From: Stefano Brivio <sbrivio@redhat.com>
To: David Gibson <david@gibson.dropbear.id.au>
Cc: passt-dev@passt.top
Subject: Re: [PATCH v13 5/6] migrate: Migrate TCP flows
Date: Mon, 10 Feb 2025 10:51:31 +0100 [thread overview]
Message-ID: <20250210105131.5403ae1b@elisabeth> (raw)
In-Reply-To: <Z6mXFDrbvGm3R6uB@zatzit>
On Mon, 10 Feb 2025 17:05:08 +1100
David Gibson <david@gibson.dropbear.id.au> wrote:
> On Sun, Feb 09, 2025 at 11:20:04PM +0100, Stefano Brivio wrote:
> >
> > +/**
> > + * flow_migrate_source_rollback() - Disable repair mode, return failure
> > + * @c: Execution context
> > + * @max_flow: Maximum index of affected flows
> > + * @ret: Negative error code
> > + *
> > + * Return: @ret
> > + */
> > +static int flow_migrate_source_rollback(struct ctx *c, unsigned max_flow,
> > + int ret)
> > +{
> > + union flow *flow;
> > + unsigned i;
> > +
> > + debug("...roll back migration");
> > +
> > + foreach_tcp_flow(i, flow, max_flow)
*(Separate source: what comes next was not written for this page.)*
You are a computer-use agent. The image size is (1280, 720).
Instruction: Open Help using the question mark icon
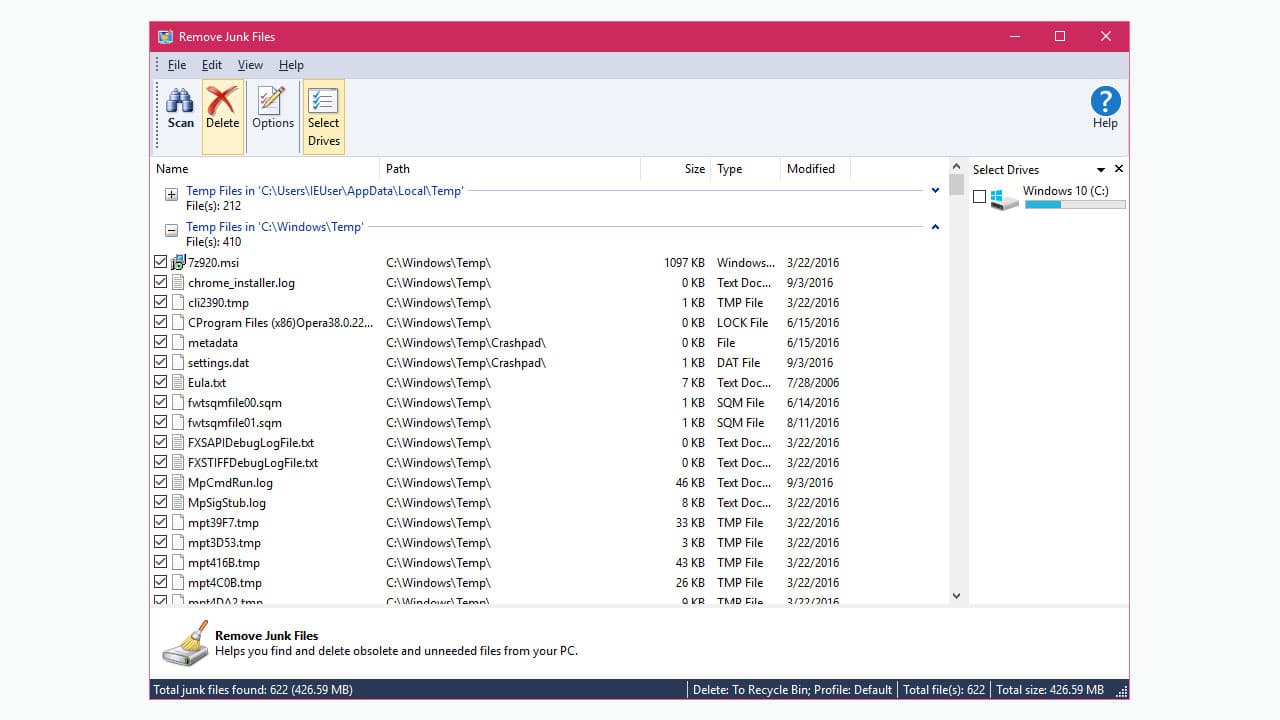(1105, 100)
> > + tcp_flow_repair_off(c, &flow->tcp);
> > +
> > + repair_flush(c);
>
> I think this should die() on failures. If we get here, it could well
> mean we've already had a failure enabling repair mode, so an error
> disabling is more plausible than usual. I think die()ing is
> preferable to carrying on, since resuming normal operation with some
> of our sockets in repair mode is almost certain to result in really
> weird, hard to debug behaviour.
It makes sense in general, except for the case where we were unable to
set repair mode for any of the sockets, say, passt-repair isn't there
or we can't use it for any reason.
We should probably tell this function how to handle failures, from
callers.
> > +
> > + return ret;
> > +}
> > +
> > +/**
> > + * flow_migrate_repair_all() - Turn repair mode on or off for all flows
> > + * @c: Execution context
> > + * @enable: Switch repair mode on if set, off otherwise
> > + *
> > + * Return: 0 on success, negative error code on failure
> > + */
> > +static int flow_migrate_repair_all(struct ctx *c, bool enable)
> > +{
> > + union flow *flow;
> > + unsigned i;
> > + int rc;
> > +
> > + foreach_tcp_flow(i, flow, FLOW_MAX) {
> > + if (enable)
> > + rc = tcp_flow_repair_on(c, &flow->tcp);
> > + else
> > + rc = tcp_flow_repair_off(c, &flow->tcp);
> > +
> > + if (rc) {
> > + debug("Can't %s repair mode: %s",
> > + enable ? "enable" : "disable", strerror_(-rc));
> > + return flow_migrate_source_rollback(c, i, rc);
> > + }
> > + }
> > +
> > + if ((rc = repair_flush(c))) {
> > + debug("Can't %s repair mode: %s",
> > + enable ? "enable" : "disable", strerror_(-rc));
> > + return flow_migrate_source_rollback(c, i, rc);
> > + }
> > +
> > + return 0;
> > +}
> > +
> > +/**
> > + * flow_migrate_source_early() - Early tasks: shrink (RFC 7323 2.2) TCP windows
> > + * @c: Execution context
> > + * @stage: Migration stage information, unused
> > + * @fd: Migration file descriptor, unused
> > + *
> > + * Return: 0 on success, positive error code on failure
> > + */
> > +int flow_migrate_source_early(struct ctx *c, const struct migrate_stage *stage,
> > + int fd)
> > +{
> > + union flow *flow;
> > + unsigned i;
> > + int rc;
> > +
> > + (void)stage;
> > + (void)fd;
> > +
> > + /* We need repair mode to dump and set (some) window parameters */
> > + if ((rc = flow_migrate_repair_all(c, true)))
> > + return -rc;
> > +
> > + foreach_tcp_flow(i, flow, FLOW_MAX) {
> > + if ((rc = tcp_flow_migrate_shrink_window(i, &flow->tcp))) {
> > + err("Shrinking window, flow %u: %s", i, strerror_(-rc));
> > + return flow_migrate_source_rollback(c, i, -rc);
> > + }
> > + }
> > +
> > + /* Now send window updates. We'll flip repair mode back on in a bit */
> > + if ((rc = flow_migrate_repair_all(c, false)))
> > + return -rc;
> > +
> > + return 0;
> > +}
> > +
> > +/**
> > + * flow_migrate_source_pre() - Prepare flows for migration: enable repair mode
> > + * @c: Execution context
> > + * @stage: Migration stage information (unused)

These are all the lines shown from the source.